Reputation: 670
TL;DR I want to collect the accumulated data in the globals of each worker when the pool is finished processing
As I'm new to multiprocessing, I don't know of all the features that exist. I am looking for a way to make a worker return the value it was initialized with (after manipulating that value a bunch of millions of times). Then, I hope I can collect and merge all these values at the end of the program when all the 'jobs' are done.

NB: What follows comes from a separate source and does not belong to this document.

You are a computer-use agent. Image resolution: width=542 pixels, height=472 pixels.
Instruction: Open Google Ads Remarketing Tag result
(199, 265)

import multiprocessing as mp
from collections import defaultdict, Counter
from customtools import load_regexes #, . . .
import gzip
import nltk
result_dict = None
regexes = None
def create_worker():
global result_dict
global regexes
result_dict = defaultdict(Counter) # I want to return this at the end
# these are a bunch of huge regexes
regexes = load_regexes()
These functions represents the way I load and process data. The data is a big gzipfile with articles.
def load_data(semaphore):
with gzip.open('some10Gbfile') as f:
for line in file:
semaphore.acquire()
yield str(line, 'utf-8')
def worker_job(line):
global regexes
global result_dict
hits = defaultdict(Counter)
for sent in nltk.sent_tokenize(line[3:]):
for rename, regex in regex.items():
for hit in regex.finditer(sent):
hits[rename][hit.group(0)]+=1
# and more and more... results = _filter(_extract(hits))
# store some data in results_dict here . . .
return filtered_hits
Class ResultEater():
def __init__(self):
self.wordscounts=defaultdict(Counter)
self.filtered=Counter()
def eat_results(self, filte red_hits):
for k, v in filte.items():
for i, c in v.items():
self.wordscount[k][i]+=c
This is the main program
if __name__ == '__main__':
pool = mp.Pool(mp.cpu_count(), initializer=create_worker)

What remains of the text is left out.